* [Assignment]
Please copy out the lines in the entries that contain "bell".

──────── Data records ────────

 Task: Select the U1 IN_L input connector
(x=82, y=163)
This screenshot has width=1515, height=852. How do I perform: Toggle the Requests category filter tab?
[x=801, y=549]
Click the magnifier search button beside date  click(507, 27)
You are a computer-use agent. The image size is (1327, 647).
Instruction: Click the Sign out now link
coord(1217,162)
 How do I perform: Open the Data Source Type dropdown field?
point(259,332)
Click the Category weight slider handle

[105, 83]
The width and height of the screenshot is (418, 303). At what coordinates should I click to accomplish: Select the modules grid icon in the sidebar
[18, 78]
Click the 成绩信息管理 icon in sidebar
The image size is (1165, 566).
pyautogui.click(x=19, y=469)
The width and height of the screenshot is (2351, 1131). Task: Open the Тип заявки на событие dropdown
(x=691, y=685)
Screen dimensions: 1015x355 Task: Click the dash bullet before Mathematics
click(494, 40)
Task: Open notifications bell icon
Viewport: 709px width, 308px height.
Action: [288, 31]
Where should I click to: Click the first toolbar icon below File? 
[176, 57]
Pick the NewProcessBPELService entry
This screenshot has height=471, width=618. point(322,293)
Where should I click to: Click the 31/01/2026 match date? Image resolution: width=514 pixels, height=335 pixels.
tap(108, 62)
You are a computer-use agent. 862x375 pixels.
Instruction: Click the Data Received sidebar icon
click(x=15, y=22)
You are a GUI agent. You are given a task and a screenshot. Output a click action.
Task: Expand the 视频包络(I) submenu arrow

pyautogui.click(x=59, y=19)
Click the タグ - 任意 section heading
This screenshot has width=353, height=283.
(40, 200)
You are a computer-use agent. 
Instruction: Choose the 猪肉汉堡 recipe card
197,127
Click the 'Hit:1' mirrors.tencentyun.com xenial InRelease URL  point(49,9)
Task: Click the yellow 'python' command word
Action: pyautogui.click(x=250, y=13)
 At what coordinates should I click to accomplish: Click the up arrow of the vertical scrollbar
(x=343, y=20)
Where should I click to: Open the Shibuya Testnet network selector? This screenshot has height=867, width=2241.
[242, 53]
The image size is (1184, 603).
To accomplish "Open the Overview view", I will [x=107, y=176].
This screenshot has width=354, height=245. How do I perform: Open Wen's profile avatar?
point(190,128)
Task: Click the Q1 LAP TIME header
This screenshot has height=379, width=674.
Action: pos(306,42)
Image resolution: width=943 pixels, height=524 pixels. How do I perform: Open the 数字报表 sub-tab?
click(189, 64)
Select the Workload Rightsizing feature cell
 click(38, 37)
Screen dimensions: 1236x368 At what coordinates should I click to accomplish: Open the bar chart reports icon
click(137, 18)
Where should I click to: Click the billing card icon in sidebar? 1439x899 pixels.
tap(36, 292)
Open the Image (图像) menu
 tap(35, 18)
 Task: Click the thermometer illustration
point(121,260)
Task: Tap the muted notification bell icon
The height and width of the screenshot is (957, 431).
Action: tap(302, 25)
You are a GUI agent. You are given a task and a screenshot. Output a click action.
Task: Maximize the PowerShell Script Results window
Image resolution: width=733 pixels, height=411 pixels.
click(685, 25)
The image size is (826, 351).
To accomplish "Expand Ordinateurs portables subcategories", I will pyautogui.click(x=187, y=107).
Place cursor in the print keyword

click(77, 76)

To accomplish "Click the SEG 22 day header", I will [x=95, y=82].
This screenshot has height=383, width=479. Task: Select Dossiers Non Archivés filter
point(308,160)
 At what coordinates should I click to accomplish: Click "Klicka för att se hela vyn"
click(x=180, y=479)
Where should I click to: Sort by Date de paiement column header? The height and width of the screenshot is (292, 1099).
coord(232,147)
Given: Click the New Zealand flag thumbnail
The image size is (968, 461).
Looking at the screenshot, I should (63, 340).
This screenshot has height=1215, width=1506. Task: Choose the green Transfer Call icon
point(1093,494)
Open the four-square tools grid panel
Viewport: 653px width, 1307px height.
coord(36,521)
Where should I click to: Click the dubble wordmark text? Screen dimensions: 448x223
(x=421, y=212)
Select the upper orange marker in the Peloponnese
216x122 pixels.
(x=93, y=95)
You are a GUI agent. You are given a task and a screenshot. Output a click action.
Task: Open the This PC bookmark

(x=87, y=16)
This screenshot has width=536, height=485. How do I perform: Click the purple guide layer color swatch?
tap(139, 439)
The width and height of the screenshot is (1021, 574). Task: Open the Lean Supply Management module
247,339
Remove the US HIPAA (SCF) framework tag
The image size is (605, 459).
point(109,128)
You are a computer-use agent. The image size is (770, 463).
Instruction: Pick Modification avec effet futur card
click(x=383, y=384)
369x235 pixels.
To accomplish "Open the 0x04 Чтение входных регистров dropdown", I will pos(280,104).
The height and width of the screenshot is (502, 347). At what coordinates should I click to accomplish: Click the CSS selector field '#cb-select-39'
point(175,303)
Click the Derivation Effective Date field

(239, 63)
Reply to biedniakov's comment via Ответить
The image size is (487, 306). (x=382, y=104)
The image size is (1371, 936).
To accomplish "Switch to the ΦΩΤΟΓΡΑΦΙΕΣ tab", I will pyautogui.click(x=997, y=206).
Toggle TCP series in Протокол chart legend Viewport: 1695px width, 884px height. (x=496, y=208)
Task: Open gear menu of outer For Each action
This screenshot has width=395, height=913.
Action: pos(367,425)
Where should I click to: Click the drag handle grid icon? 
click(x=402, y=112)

────────

* [Final answer]
Task: Open notifications bell icon
Task: Tap the muted notification bell icon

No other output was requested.